El hámster siberiano es un roedor muy pequeño nativo del suroeste de Siberia, tal como su nombre lo indica.

Los científicos lo consideran un organismo modelo para estudiar los ritmos biológicos estacionales. Esto debido a que su etapa reproductiva se ubica durante la primavera y principios del verano, y conforme se acerca el otoño, su cuerpo va cambiando de manera drástica.

En esta época, la mayoría de los hámsteres siberianos pierden peso de grasa y limitan su ingesta de alimento entre un 30 y 40 por ciento. También su pelaje cambia drásticamente, tornándose más espeso y de color blanco intenso. Mientras ocurre esto, se vuelven infértiles hasta su próxima temporada de reproducción en la primavera y verano.

Sin embargo, un estudio reciente se dedicó a reunir y analizar el genoma y transcriptoma del hámster siberiano, es decir, las moléculas de ARN de sus genes, a fin de comprender su comportamiento tanto en verano como en invierno.

El proyecto fue dirigido por Tyler Stevenson, ex becario postdoctoral en el laboratorio de Prendergast ahora en la facultad de la Universidad de Glasgow, en compañía de Riyue Bao, del Centro de Bioinformática de Informática de Investigación de la Universidad de Chicago.

Este roedor empieza a perder peso cuando se acerca el invierno y detiene su reproducción, la cual comienza de nuevo en la primavera y verano.

El resultado fue que detrás de sus cambios corporales estacionales se encuentra la duración del día, cuya disminución es estímulo suficiente para que adapten sus cuerpos para sobrevivir el invierno, independientemente de la temperatura o la cantidad de comida disponible.

Los investigadores querían saber cómo el hámster siberiano mantiene su peso a lo largo del año, y centraron su atención en un gen llamado pomc, sobre el cual se ha especulado durante mucho tiempo que está involucrado en la regulación del peso a largo plazo y el balance energético de muchos animales.

En primavera aumenta la producción de T3 y la actividad del gen pomc

Comenzaremos en el hipotálamo.
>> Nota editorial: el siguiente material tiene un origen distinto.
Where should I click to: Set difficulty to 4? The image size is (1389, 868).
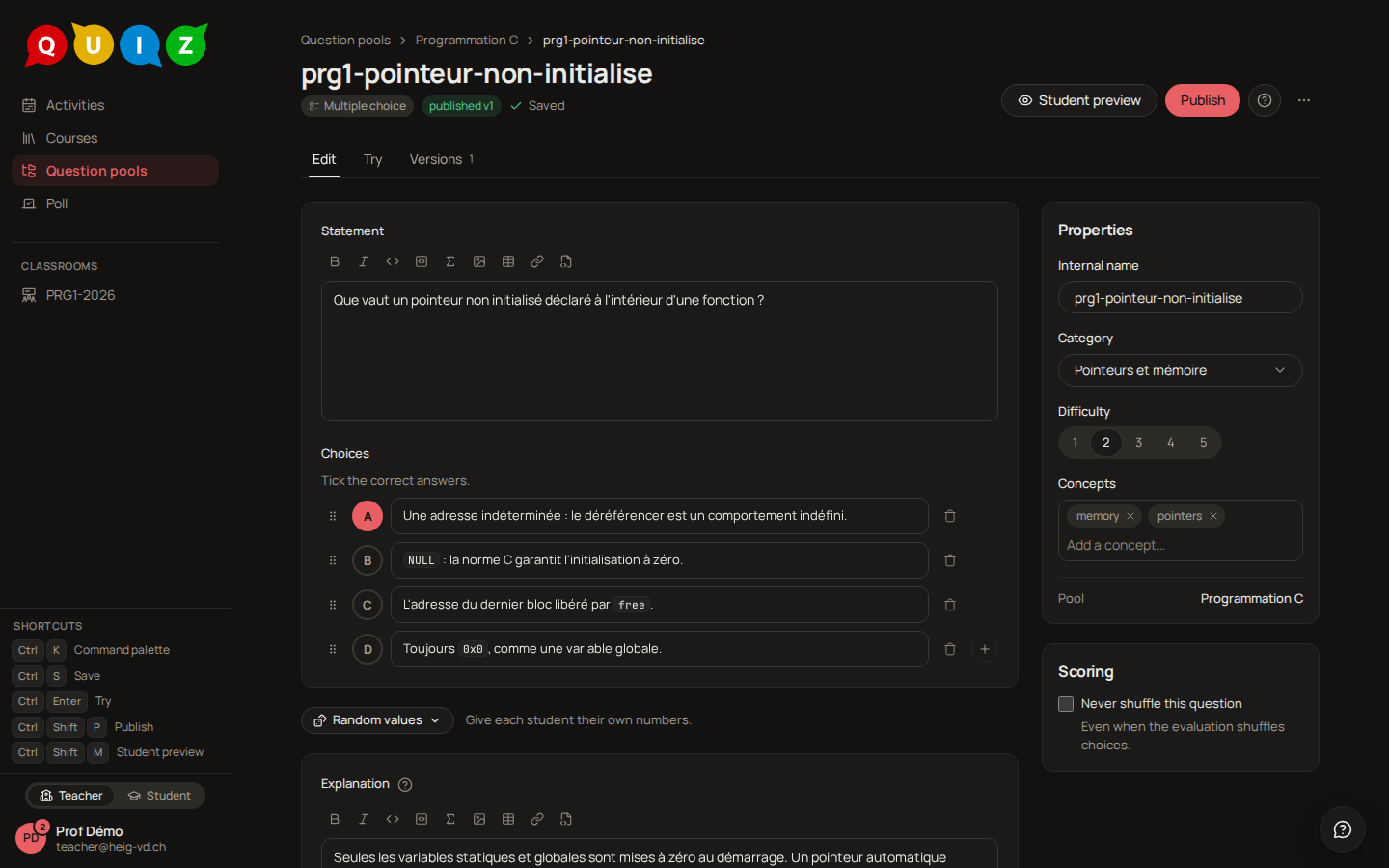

Como muchos saben, esta es una región del cerebro responsable de muchos procesos metabólicos importantes como la liberación de hormonas, el control de la temperatura corporal, el control del hambre y el sueño, además de estar relacionada con la tiroides. Todos estos elementos juegan un papel crucial en el apetito, la ingesta de alimentos y el gasto energético.

T4, la hormona tiroidea, se encuentra disponible en el torrente sanguíneo. La cantidad de luz diurna aumenta durante la primavera, momento en el cual el hámster comienza a producir enzimas llamadas deiodinasas.

La deiodinasa elimina una molécula de yodo de la T4, transformándola en T3, una hormona más potente que guarda una estrecha relación con la actividad del gen pomc, el cual, como ya se dijo, está vinculado con el peso y la energía.

Entonces cuando llega el verano, aumenta la producción de la hormona T3, que estimula la fertilidad de los hámsteres. A su vez, aumenta la actividad de los genes pomc, promoviendo la ganancia de peso.

En cambio, cuando se acerca el otoño, los días comienzan a hacerse más cortos, y ante menos luz diurna, hay menor producción de T3, lo que limita sus capacidades reproductivas para la llegada del invierno. Al mismo tiempo, la reducción del T3, también reduce la actividad del pomc, razón por la cual pierden peso para esta estación.

El hámster siberiano parece haber evolucionado

Stevenson aprovechó la oportunidad para comparar el genoma del hámster siberiano con el de otros mamíferos como ratas y ratones, encontrando notables diferencias en la región promotora del gen pomc.

El autor resaltó el hecho de que todos los animales muestran un nivel de biología estacional, incluso los humanos. Esto quiere decir que sus funciones se modifican de acuerdo a la estación del año en que se encuentren.

“Todos los animales muestran un nivel de biología estacional, incluidos los humanos. Lo que muestran nuestros hallazgos, en los hámsteres, es que las hormonas tiroideas que actúan en el cerebro donde se expresa la pomc proporcionan la regulación a largo plazo del balance de energía. Lo que es completamente fascinante es que este proceso evolucionó en algunos animales, como hámsteres y campañoles, y no en otros, como ovejas o humanos. Esto nos dice que existe un gran grado de variabilidad genómica entre los animales e indica un fuerte control específico de la especie del equilibrio energético a largo plazo”.

Otros experimentos consistieron en restringir la cantidad de alimentos de los hámsteres, y aunque hubo evidencia de cambios cerebrales resultantes, lo cierto es que este estímulo no tuvo mayor efecto en la expresión del pomc.

De modo que únicamente los cambios en la duración del día pueden estimular el gen pomc, y por tanto, generar cambios de peso y en su ciclo de reproducción.

Se trata de un hallazgo interesante que puede ser útil incluso para estudiar la obesidad en lo seres humanos.